MACAU — The NBA returns to the lucrative China market this week with two pre-season games following a six-year absence after a team official tweeted his support for pro-democracy protests in Hong Kong.The Brooklyn Nets and the Phoenix Suns will play sell-out games on Friday and Sunday in Macau, a special administrative region of China close to Hong Kong.
China, the world’s second-biggest economy, effectively cut ties with the league in 2019 after NBA executives stood behind then-Houston Rockets general manager Daryl Morey.
About 125 million people play basketball in China, according to official statistics, and NBA commissioner Adam Silver has said the league lost “hundreds of millions of dollars” over the split, which included matches initially being pulled from Chinese television.

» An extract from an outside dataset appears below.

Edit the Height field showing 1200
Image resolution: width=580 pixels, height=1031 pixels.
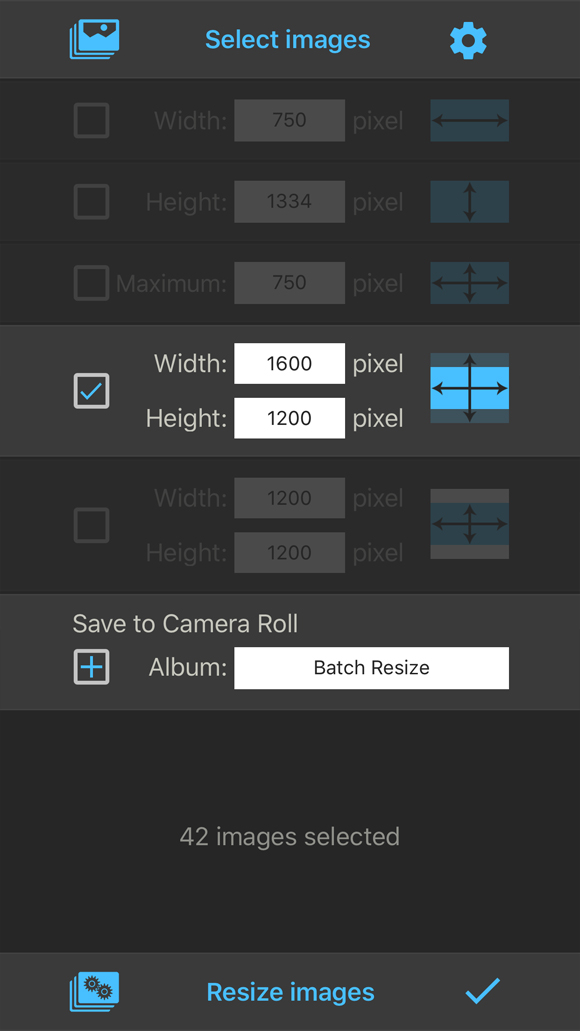point(289,418)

Deng Weijian, a 24-year-old student, called basketball an indispensable part of his life, saying that “even though the official broadcasters banned the NBA, I found other channels to watch it and so did the people around me”.
“The NBA needs to learn a lesson, which is to avoid sensitive topics and let basketball get back to being a competition of skill,” Deng said.
The league’s return coincides with shaky US-China relations under US President Donald Trump, with American corporations hoping to entice Chinese consumers while fending off political scrutiny at home.
Silver said in 2019 that one of the NBA’s long-held values was to support freedom of expression.
“We rely on the US State Department for guidance everywhere we engage fans around the world, including in China and more than 200 other countries and territories,” NBA deputy commissioner and chief operating officer Mark Tatum told AFP in a written reply this week.
Asked if the NBA still supported members of its community to voice opinions on China, Tatum replied, “Yes.”